Data Warehouse Implementation for Retail Sales Analysis
Keywords:
Data Warehouse, Retail Sales Analysis, ETL, Dimensional Modeling, Sales Fact Table, Inventory Analytics, Business Intelligence, Retail Decision Support.Abstract
Data warehouse implementation for retail sales analysis is important because retail organizations need integrated and historical data to understand sales trends, customer demand, product performance, inventory movement, and regional business growth. A retail data warehouse consolidates data from point-of-sale systems, inventory databases, customer records, supplier systems, and online sales platforms into a structured analytical environment. Existing literature highlights dimensional modeling, ETL processing, fact and dimension tables, sales aggregation, inventory tracking, customer segmentation, and OLAP reporting as major components of retail data warehousing. However, many retail enterprises still face challenges such as fragmented sales data, delayed reporting, inconsistent product codes, duplicate customer records, poor inventory visibility, and difficulty analyzing multi-branch performance.

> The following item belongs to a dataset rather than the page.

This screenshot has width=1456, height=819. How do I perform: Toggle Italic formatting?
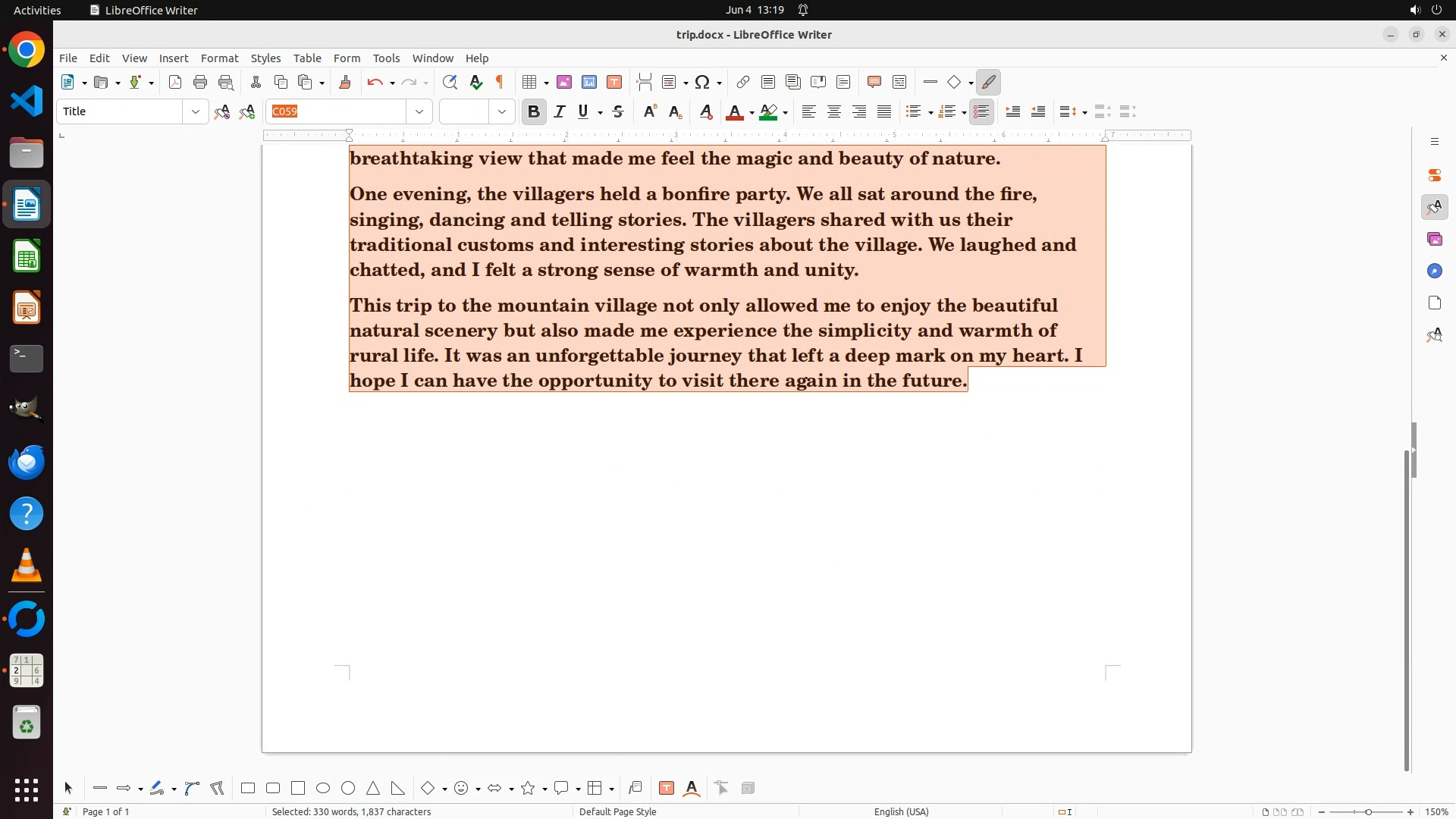[x=560, y=112]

This research is important because inaccurate or delayed sales analysis can affect pricing decisions, stock planning, promotional strategies, and customer relationship management. This article discusses data warehouse implementation for retail sales analysis, focusing on source data integration, schema design, sales fact modeling, product and customer dimensions, ETL workflow, data validation, and reporting optimization. The study concludes that an effective retail data warehouse improves sales visibility, strengthens inventory planning, supports faster reporting, and enables better data-driven retail decision-making.